Exercise description: When the line with "The height and width of the screenshot is (600, 800)." comes up, set it down and every later line to the end of the data, exactly and without pictures.

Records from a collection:
+++

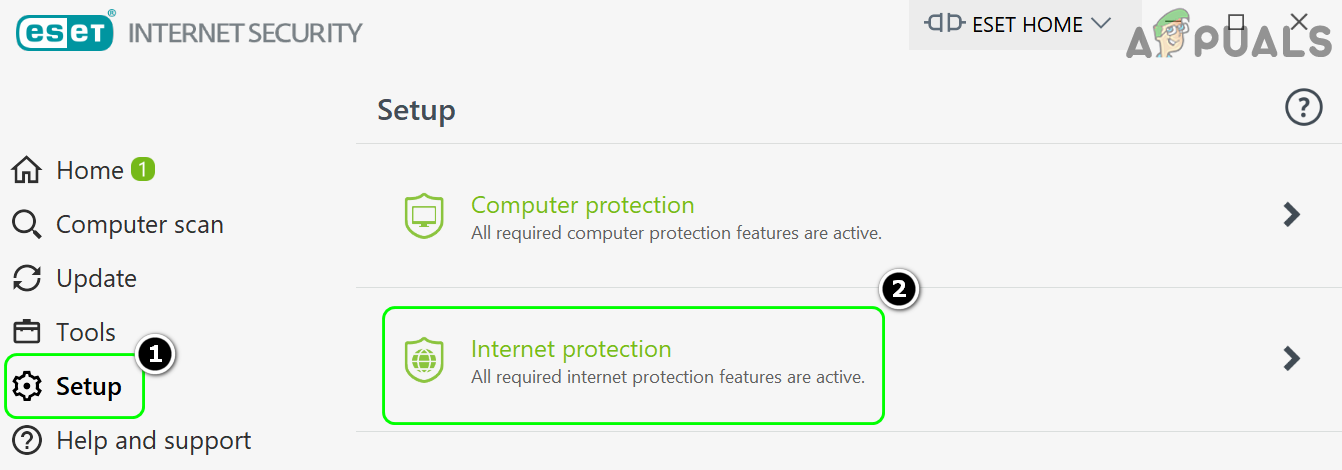The height and width of the screenshot is (470, 1342).
Task: Maximize the ESET window
Action: (x=1236, y=23)
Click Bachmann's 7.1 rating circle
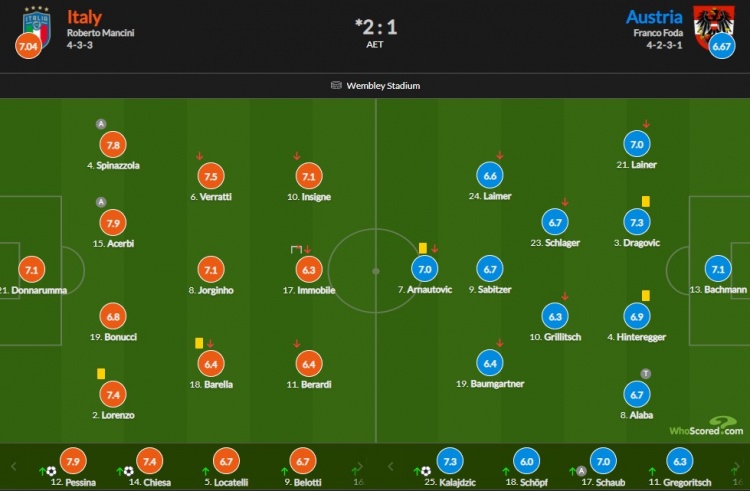This screenshot has width=750, height=491. (718, 269)
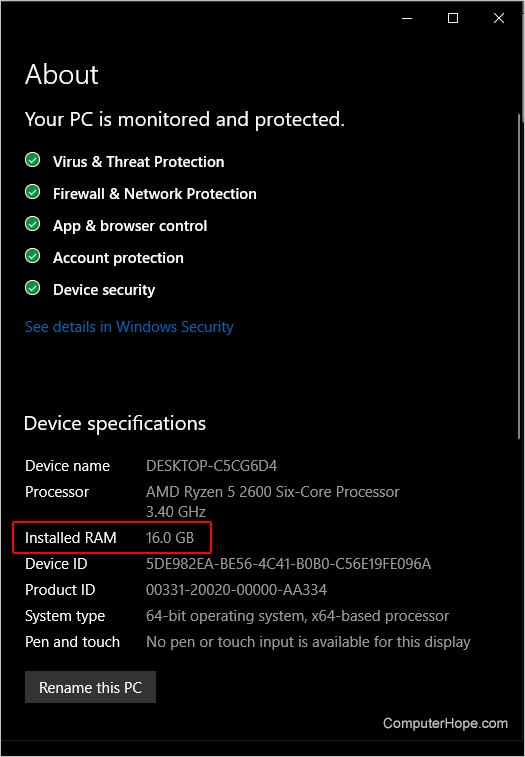Viewport: 525px width, 757px height.
Task: Click the Virus & Threat Protection label
Action: (139, 162)
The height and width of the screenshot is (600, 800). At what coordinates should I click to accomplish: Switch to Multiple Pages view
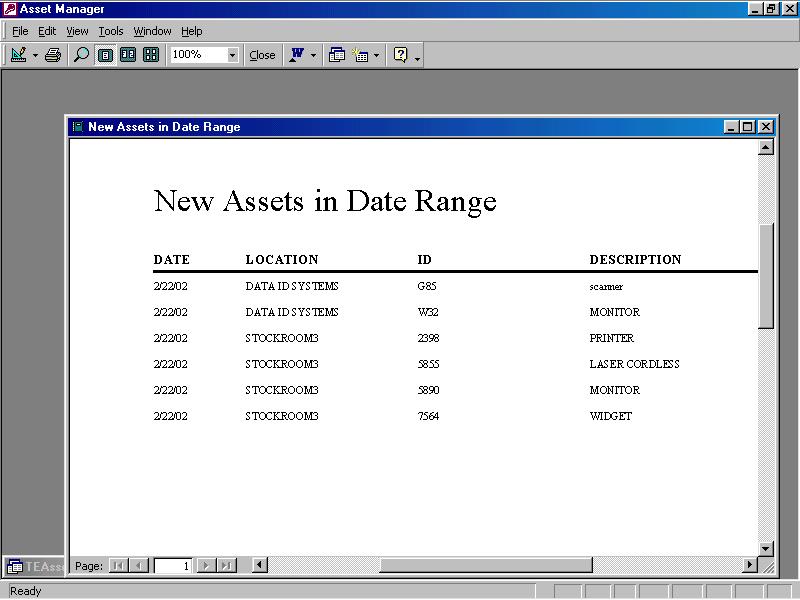[151, 55]
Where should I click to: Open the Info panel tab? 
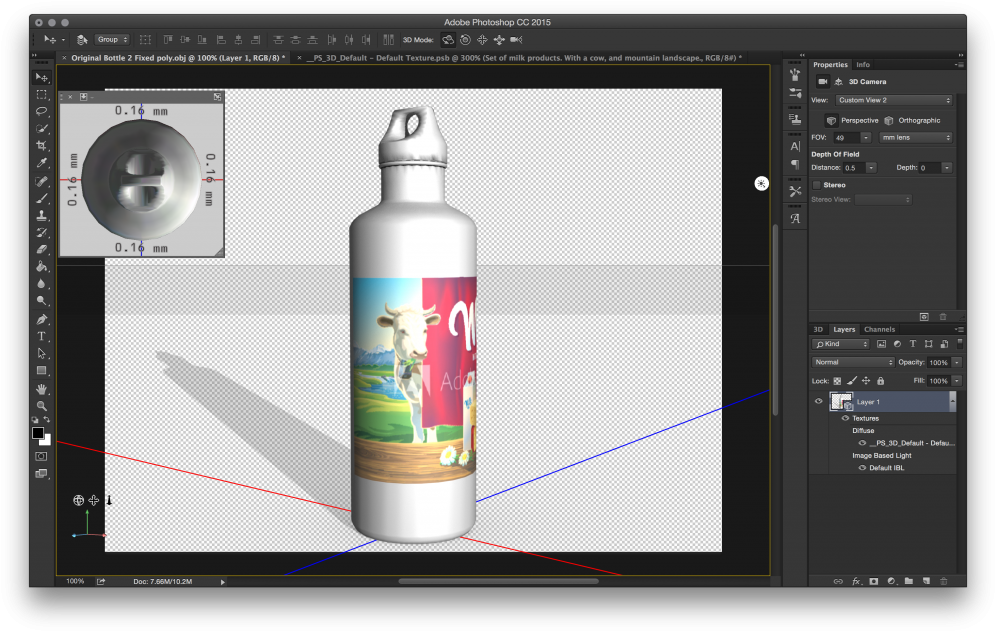863,65
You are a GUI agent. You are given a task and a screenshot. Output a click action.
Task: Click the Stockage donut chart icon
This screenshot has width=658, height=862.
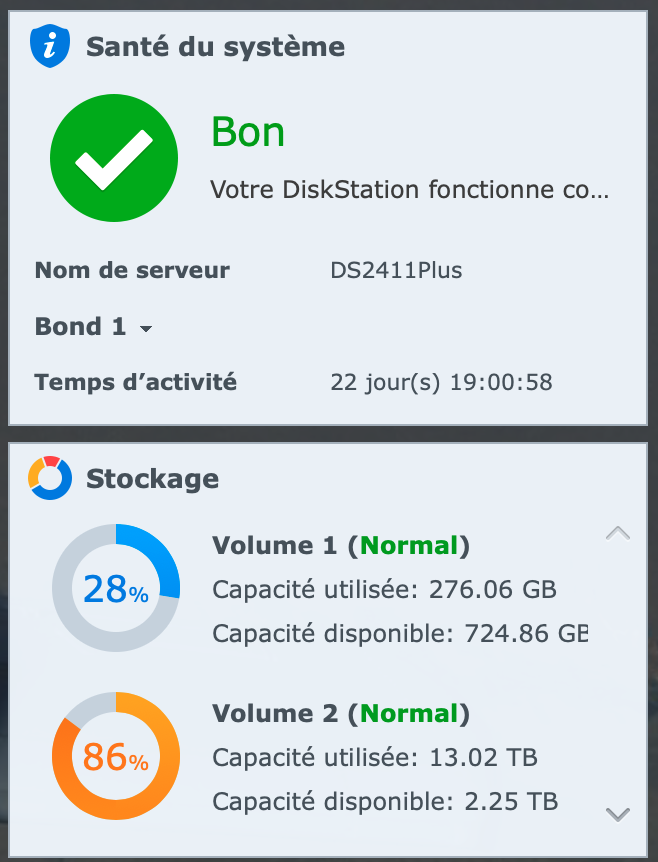tap(50, 478)
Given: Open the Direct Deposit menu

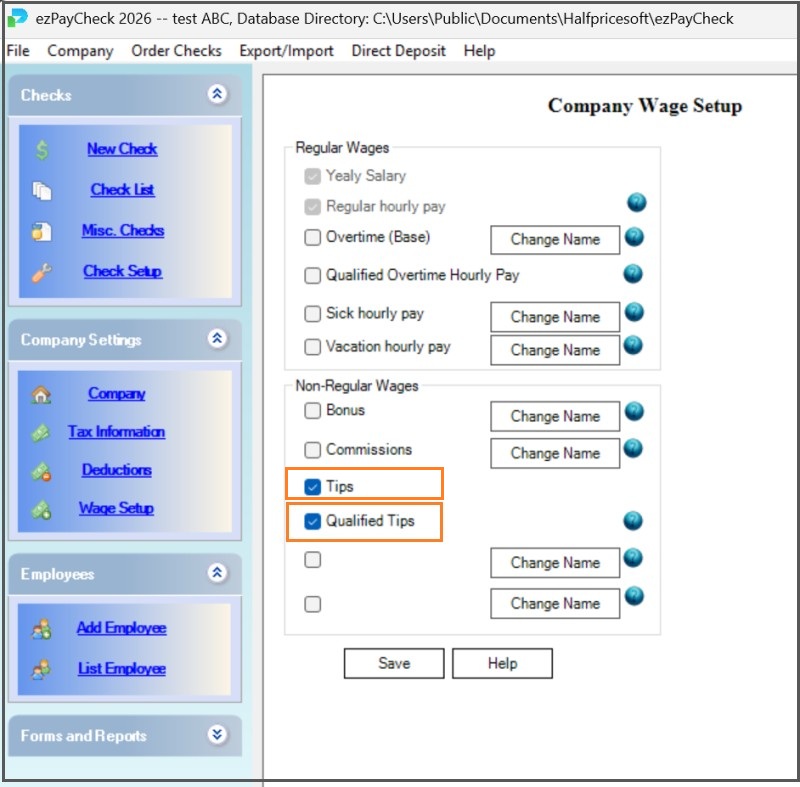Looking at the screenshot, I should (x=399, y=51).
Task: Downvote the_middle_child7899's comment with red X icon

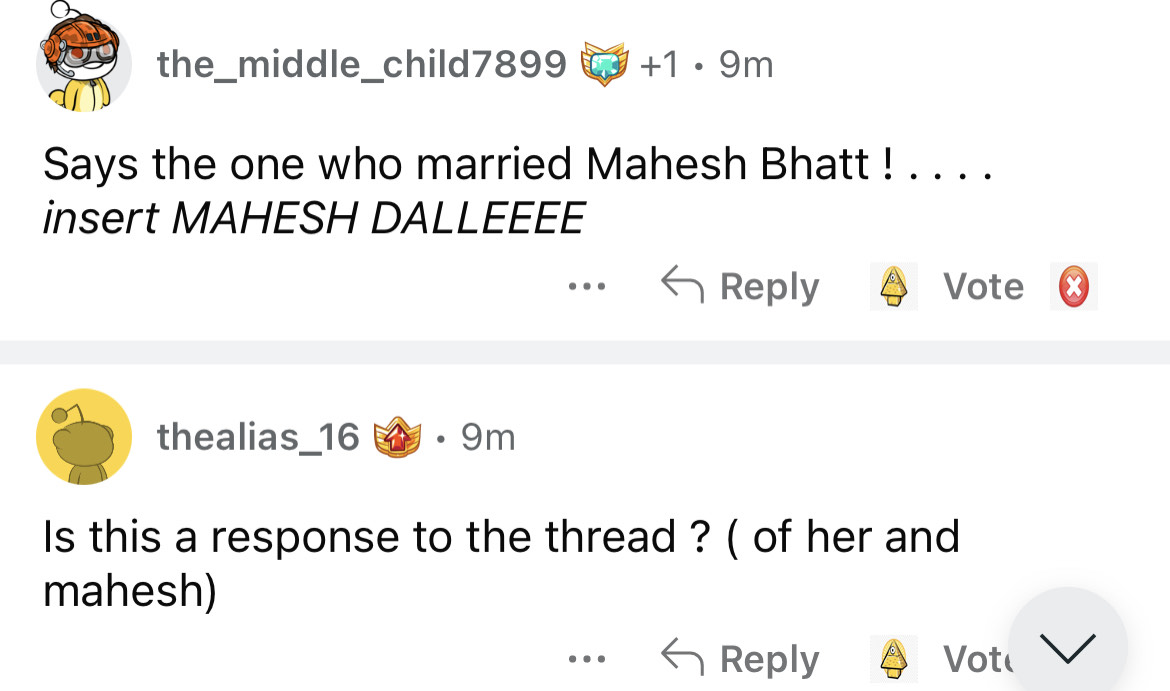Action: [1073, 288]
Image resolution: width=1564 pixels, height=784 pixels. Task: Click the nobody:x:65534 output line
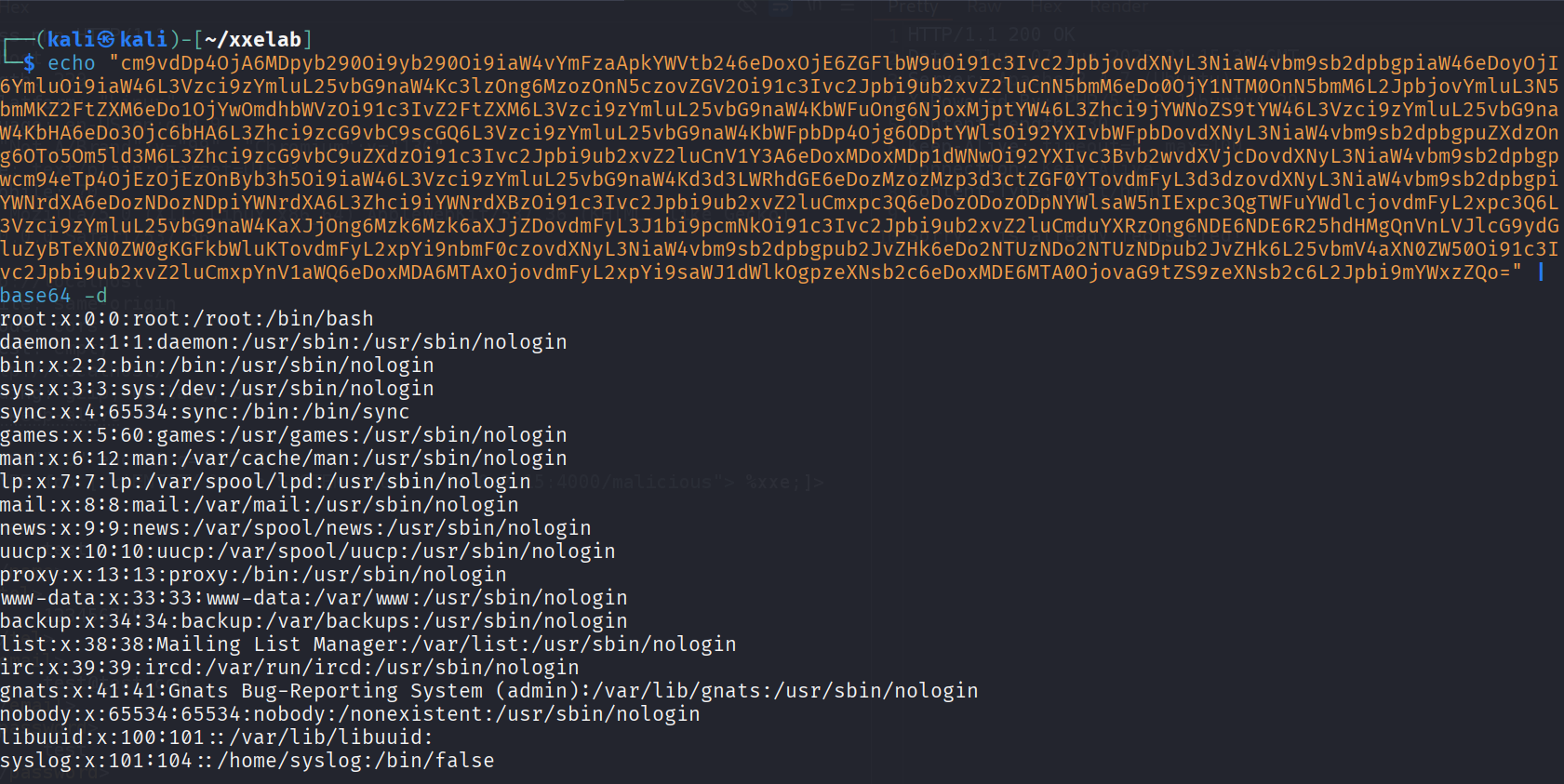(x=350, y=714)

+++

Solution to the problem:
The height and width of the screenshot is (600, 800). At what coordinates should I click to accomplish: Switch to Multiple Pages view
[151, 55]
Where should I click to: Open the Info panel tab? 
863,65
You are a GUI agent. You are given a task and a screenshot. Output a click action.
Task: Click the Stockage donut chart icon
This screenshot has width=658, height=862.
tap(50, 478)
Given: Open the Direct Deposit menu

Looking at the screenshot, I should (x=399, y=51).
Task: Downvote the_middle_child7899's comment with red X icon

Action: [1073, 288]
Image resolution: width=1564 pixels, height=784 pixels. Task: Click the nobody:x:65534 output line
(x=350, y=714)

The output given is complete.